BROCKWAY MOUNTAIN – Concerned residents are looking for alternative locations for a proposed cell tower on Brockway Mountain they say would needlessly damage the site.

The proposed 199-foot SBA Network Services antenna would be located on the north side of Brockway Mountain Drive.

The Friends of Brockway Mountain group said the tower would have several adverse effects, including defacing a historic viewscape, interfering with a significant migratory flyway for birds, and damaging public natural areas.

A petition with more than 3,000 signatures opposing the tower was presented to Gov. Rick Snyder during an appearance in Hancock last year.

The group is in the middle of a study of other sites, said group member Gina Nicholas. The main focus has been the Keweenaw Mountain Lodge, which is owned by the county, although other sites being considered include East Bluff, Nicholas said.

The group initially came together after it was unable to get clear information about what alternatives SBA had evaluated.

Engineer Jeff Nelson was willing to do a new study of potential options. Keweenaw County board members were notified of the study and approved. Board Chair Don Piche and Sheriff Ron Lahti have represented the county at meetings.

“One thing we can say is there are alternatives, and now it’s a matter of figuring out what will work best to serve the county,” Nicholas said.

Lahti said the department’s top concern is getting a tower up and running as soon as possible. Despite well-outfitted emergency responders, Lahti said, the area still has “very limited” 911 access, particularly in the woods.

“There’s no doubt if we can get service up there, it’ll save lives,” he said.

“There shouldn’t be a 20 to 30-minute delay for people to get to where they can call 911.”

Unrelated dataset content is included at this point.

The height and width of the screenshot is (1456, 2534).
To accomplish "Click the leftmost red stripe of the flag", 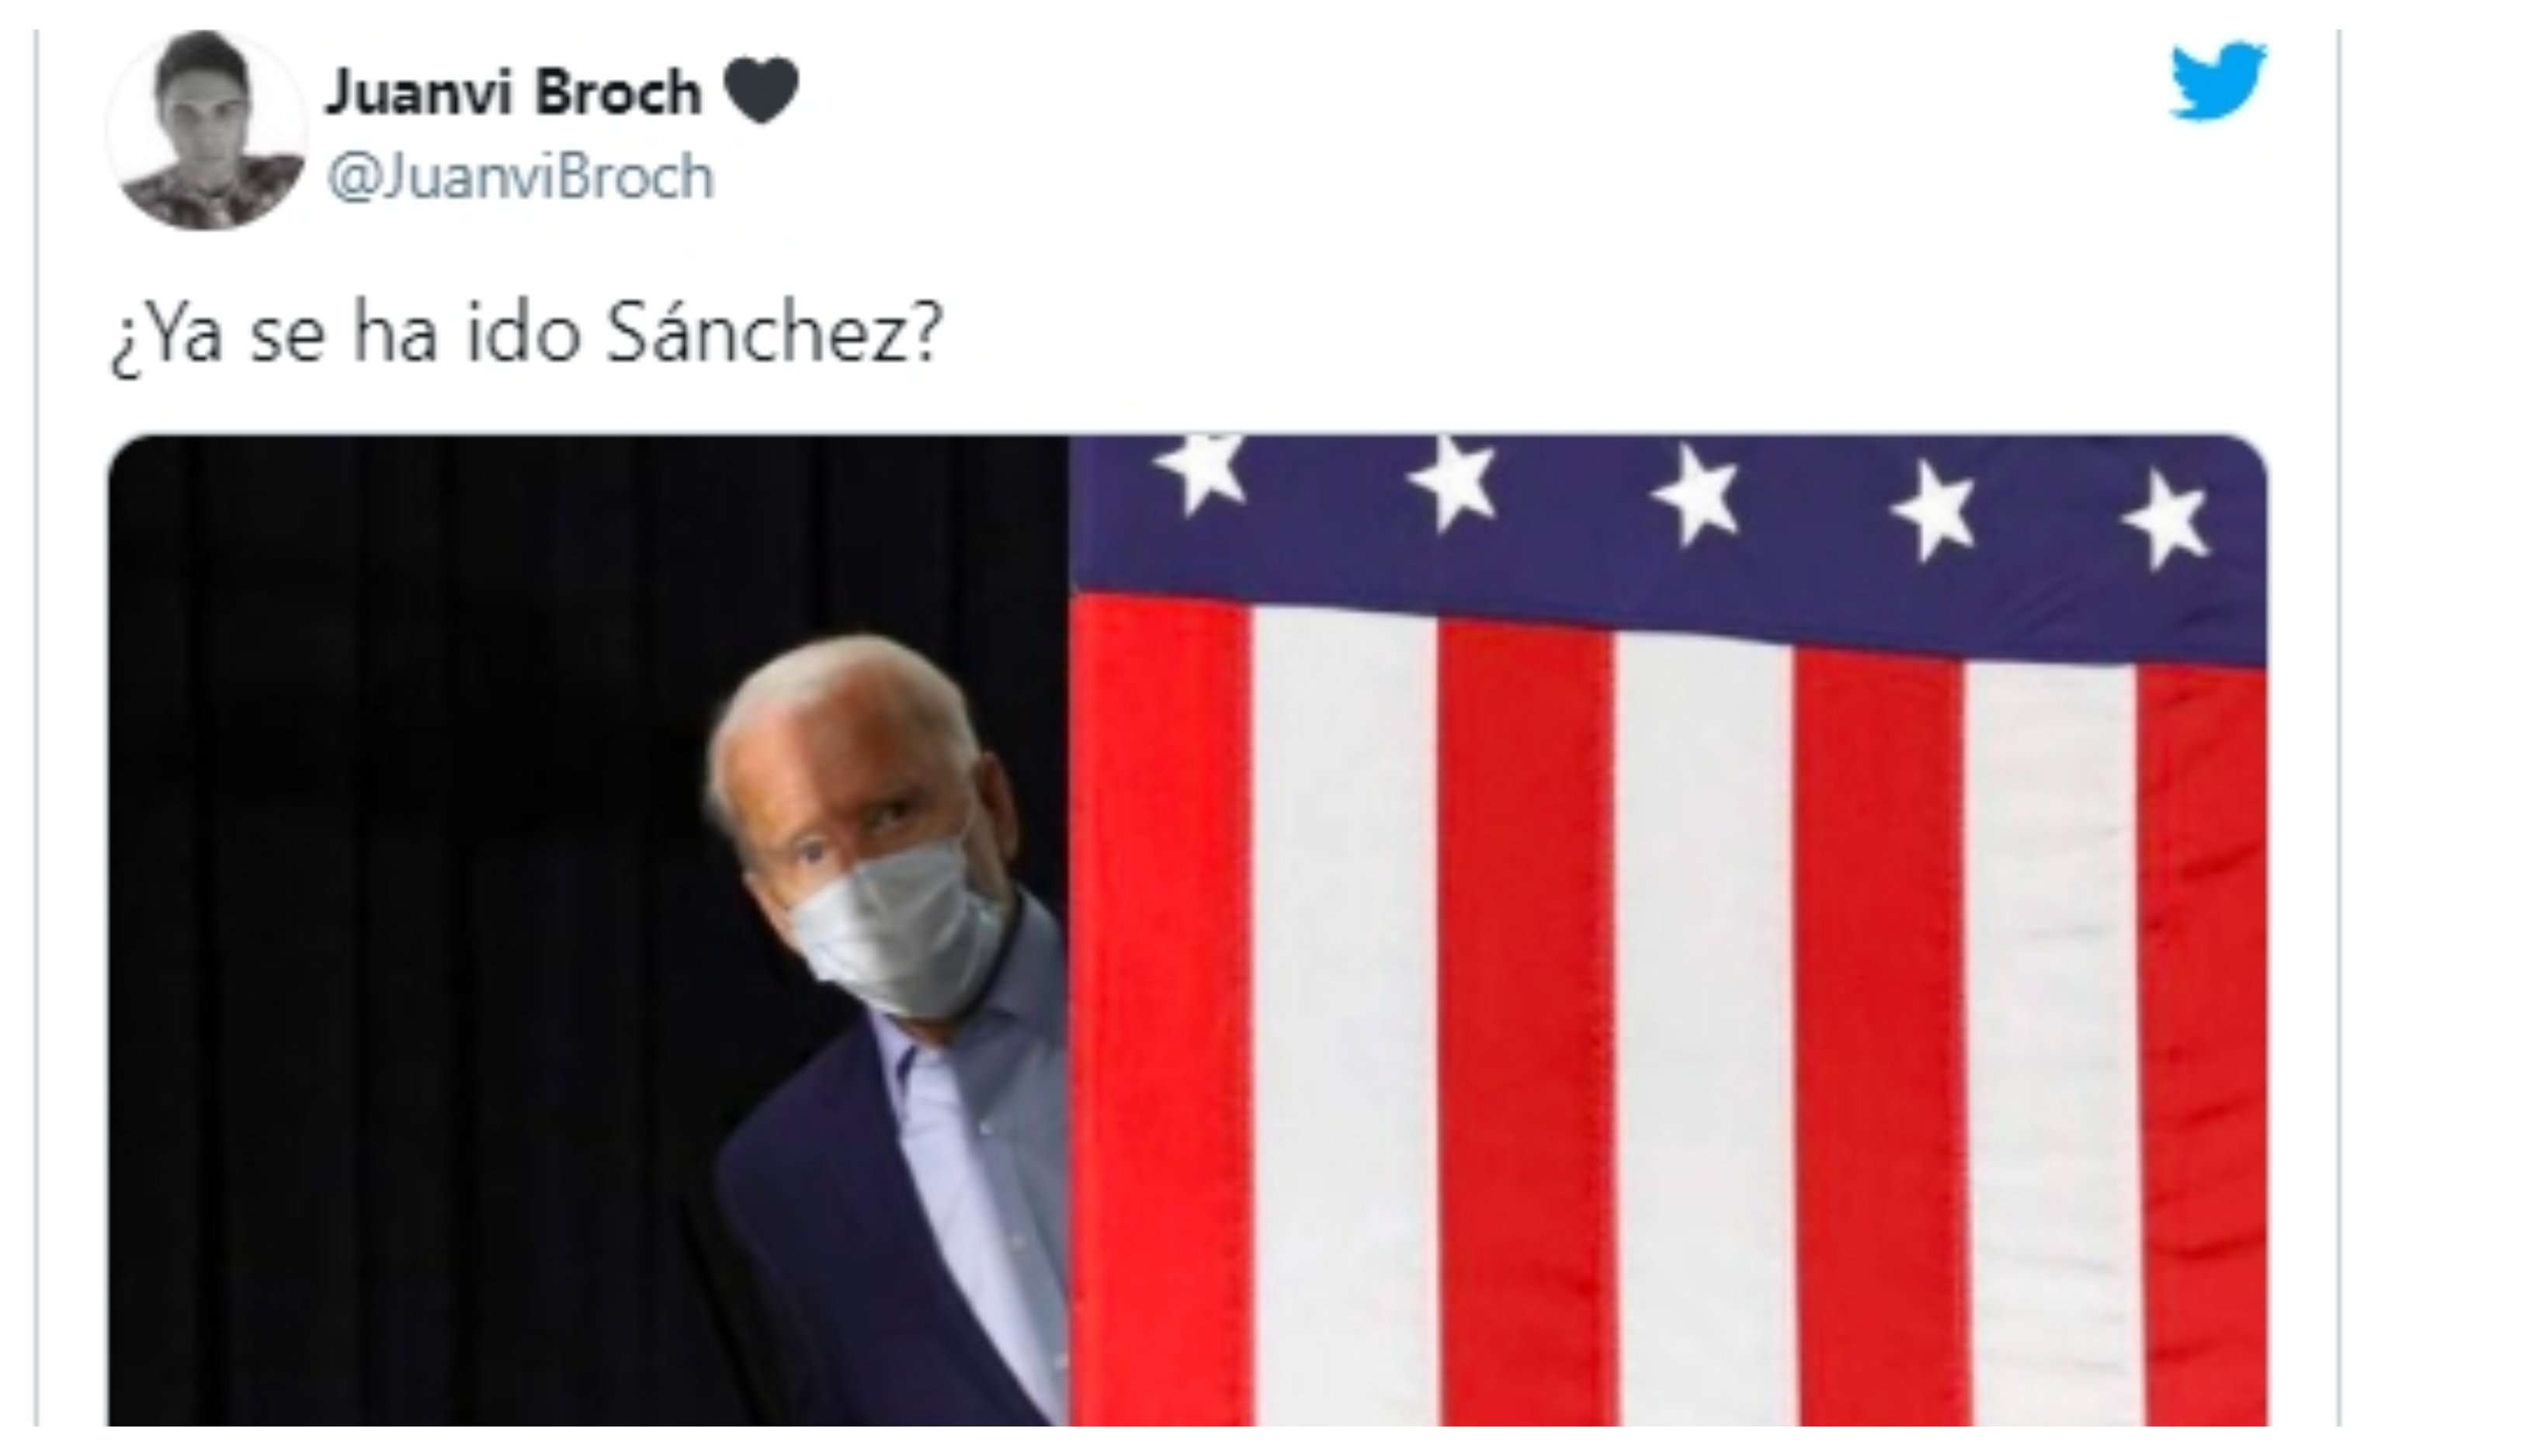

Based on the coverage maps Lahti has seen, a tower at the Keweenaw Mountain Lodge would provide the same quality of service as the Brockway Mountain tower.

“It does a pretty decent job of covering the most populated areas, and the trail areas where most of the accidents would happen,” he said.

The group has had two work sessions at Keweenaw National Historical Park headquarters to discuss the issue. One purpose was to draft a request to the FCC asking it to reopen consultation on the tower.

In the short term, Nicholas said more analysis will need to be done on the East Bluff site; additional detail on cell coverage in remote areas is also necessary. The group should receive more information in a week or two, after which it may hold additional meetings, Nicholas said.

At the meetings, the group also discussed the proposed state House Bill 4237, which would allow emergency state police towers to be used for broader services. However, that’s not the primary option, Nicholas said.

They already have electricity, minimizing the disruption to the landscape, but they would also need upgrades to be repurposed for commercial use.

Last year, the Michigan State Historic Preservation Office found the tower would have an adverse visual impact. SHPO has since signed a memorandum of understanding with SBA on the proposed tower; several local groups, including the Keweenaw National Historical Park and Copper Country Audubon, have written to the FCC opposing the memorandum.

Laura Halpenny, project coordinator for SBA, declined to comment.